Data Collection
Data collection automatically extracts structured information from conversation transcripts using LLM-powered analysis. This enables you to capture valuable data points without manual processing, improving operational efficiency and data accuracy.
Overview
Data collection analyzes conversation transcripts to identify and extract specific information you define. The extracted data is structured according to your specifications and made available for downstream processing and analysis.
Supported Data Types
Data collection supports four data types to handle various information formats:
- String: Text-based information (names, emails, addresses)
- Boolean: True/false values (agreement status, eligibility)
- Integer: Whole numbers (quantity, age, ratings)

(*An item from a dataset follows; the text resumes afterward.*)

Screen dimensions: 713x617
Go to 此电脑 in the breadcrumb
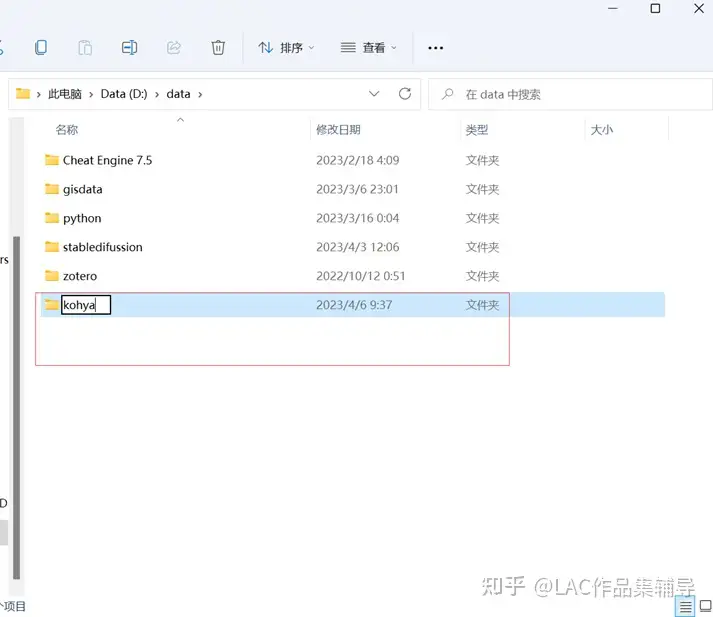pyautogui.click(x=65, y=94)
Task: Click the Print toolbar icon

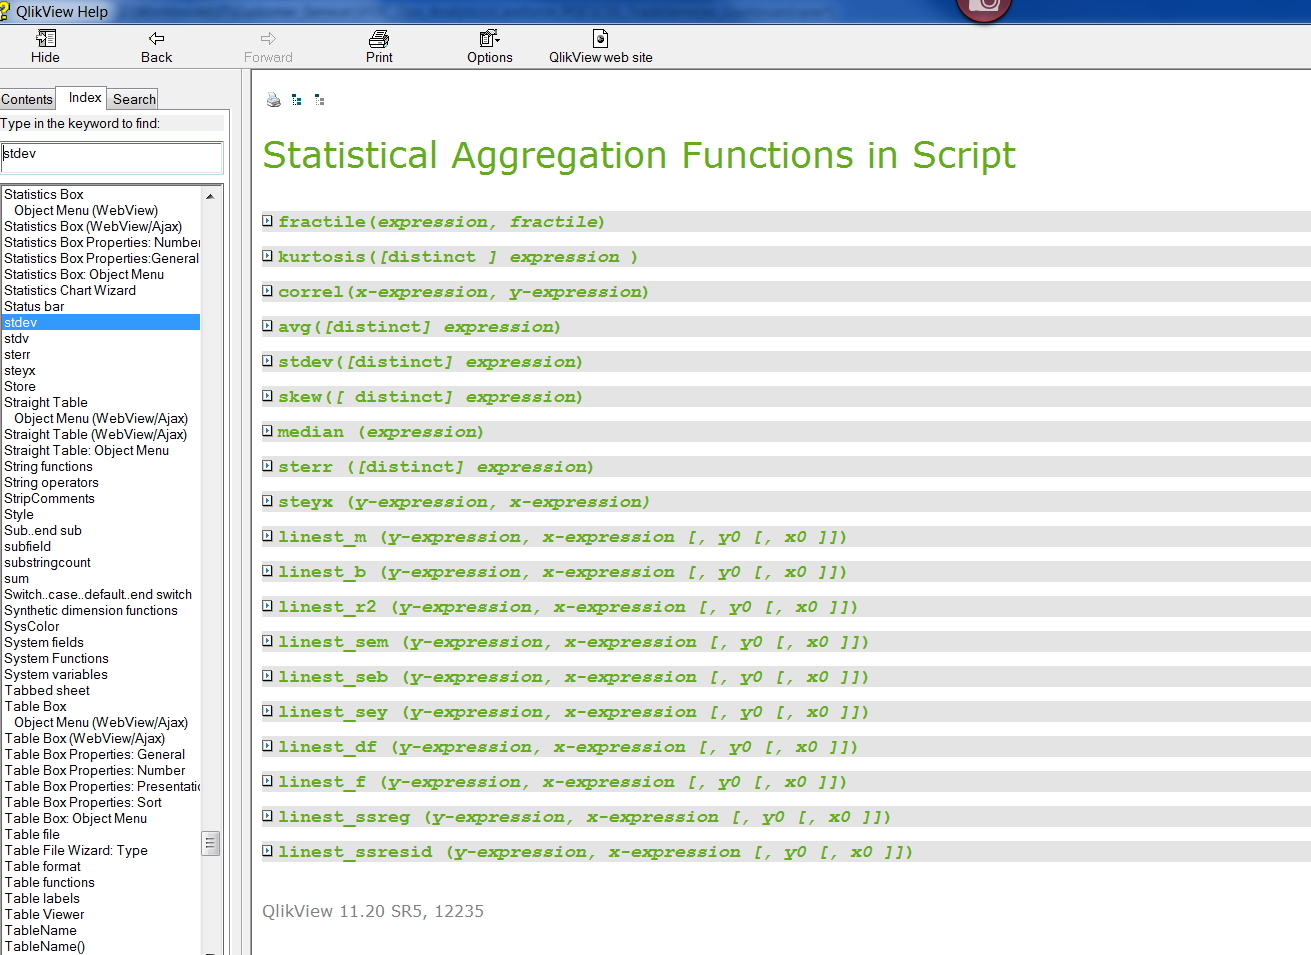Action: tap(379, 39)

- Number: Decimal numbers (prices, percentages, measurements)
Configuration
Access data collection settings
In the Analysis tab of your agent settings, navigate to the Data collection section.
Add data collection items
Click Add item to create a new data extraction rule.
Configure each item with:
- Identifier: Unique name for the data field (e.g.,
email
,customer_rating
) - Data type: Select from string, boolean, integer, or number
- Description: Detailed instructions on how to extract the data from the transcript
The description field is passed to the LLM and should be as specific as possible about what to extract and how to format it.
Best Practices
Writing effective extraction prompts
- Be explicit about the expected format (e.g., “email address in the format user@domain.com”)

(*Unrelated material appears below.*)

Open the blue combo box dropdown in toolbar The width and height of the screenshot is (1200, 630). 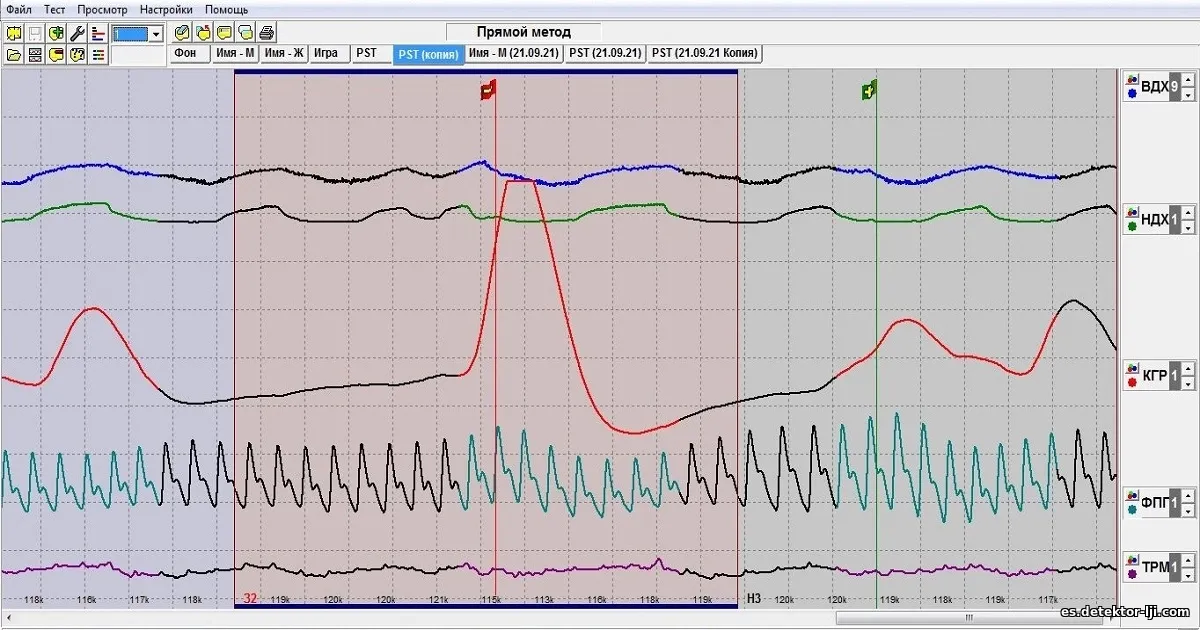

- Specify what to do when information is missing or unclear
- Include examples of valid and invalid data
- Mention any validation requirements
Common data collection examples
Contact Information:
email
: “Extract the customer’s email address in standard format (user@domain.com)”phone_number
: “Extract the customer’s phone number including area code”full_name
: “Extract the customer’s complete name as provided”
Business Data:
issue_category
: “Classify the customer’s issue into one of: technical, billing, account, or general”satisfaction_rating
: “Extract any numerical satisfaction rating given by the customer (1-10 scale)”order_number
: “Extract any order or reference number mentioned by the customer”
Behavioral Data:
was_angry
: “Determine if the customer expressed anger or frustration during the call”requested_callback
: “Determine if the customer requested a callback or follow-up”

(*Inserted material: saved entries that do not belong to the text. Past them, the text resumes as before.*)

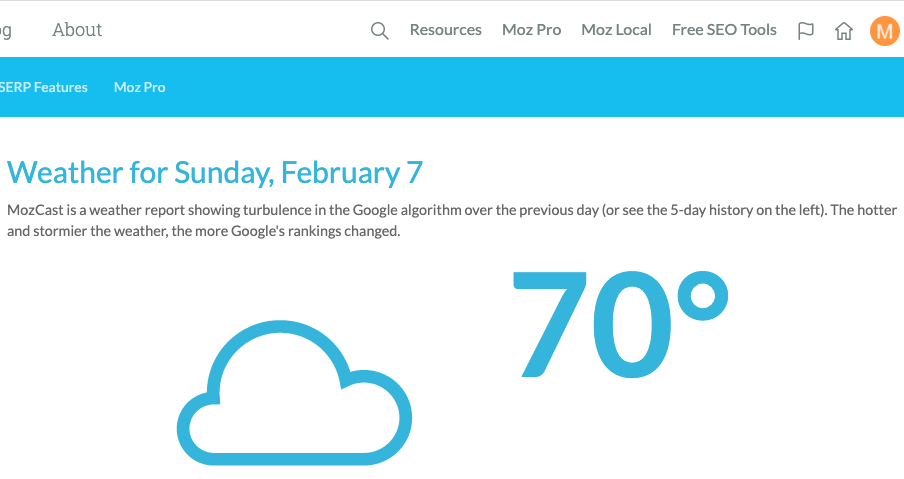This screenshot has height=479, width=904.
Task: Click the blue cloud weather icon
Action: (x=294, y=393)
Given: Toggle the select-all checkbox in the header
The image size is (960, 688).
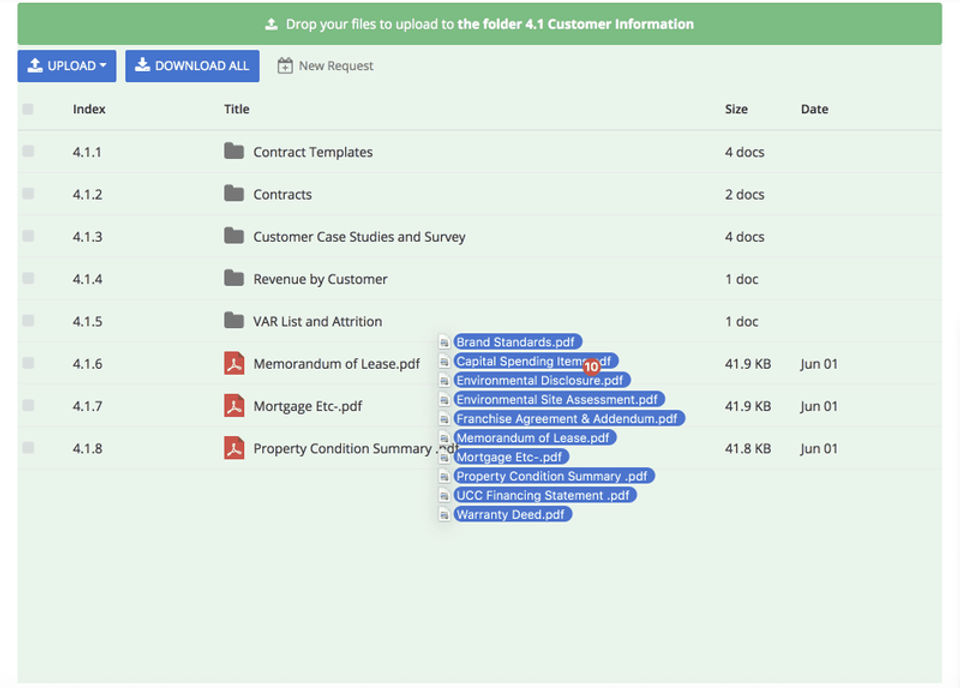Looking at the screenshot, I should pos(28,109).
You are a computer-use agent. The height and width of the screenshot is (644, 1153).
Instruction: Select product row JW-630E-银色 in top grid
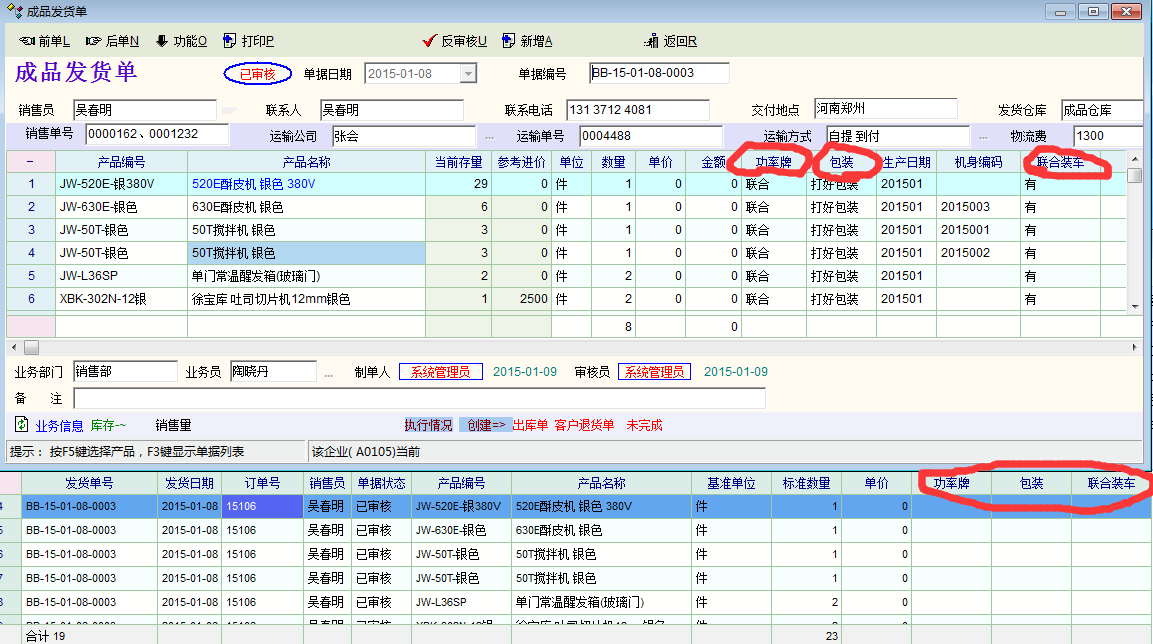[x=120, y=207]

Handling missing or unclear data
When the requested data cannot be found or is ambiguous in the transcript, the extraction will return null or empty values. Consider:
- Using conditional logic in your applications to handle missing data
- Creating fallback criteria for incomplete extractions
- Training agents to consistently gather required information
Data Type Guidelines
String
Boolean
Integer
Number
Use for text-based information that doesn’t fit other types.
Examples:
- Customer names
- Email addresses
- Product categories
- Issue descriptions
Best practices:
- Specify expected format when relevant
- Include validation requirements
- Consider standardization needs
Use Cases
Extract contact information, qualification criteria, and interest levels from sales conversations.
Gather structured data about customer preferences, feedback, and behavior patterns for strategic insights.
Capture issue categories, resolution details, and satisfaction scores for operational improvements.
Extract required disclosures, consents, and regulatory information for audit trails.
Troubleshooting
Data extraction returning empty values
- Verify the data exists in the conversation transcript
- Check if your extraction prompt is specific enough
- Ensure the data type matches the expected format
- Consider if the information was communicated clearly during the conversation
Inconsistent data formats
- Review extraction prompts for format specifications
- Add validation requirements to prompts
- Consider post-processing for data standardization
- Test with various conversation scenarios
Performance considerations
- Each data collection rule adds processing time
- Complex extraction logic may take longer to evaluate
- Monitor extraction accuracy vs. speed requirements
- Optimize prompts for efficiency when possible
Extracted data is available through Post-call Webhooks for integration with CRM systems, databases, and analytics platforms.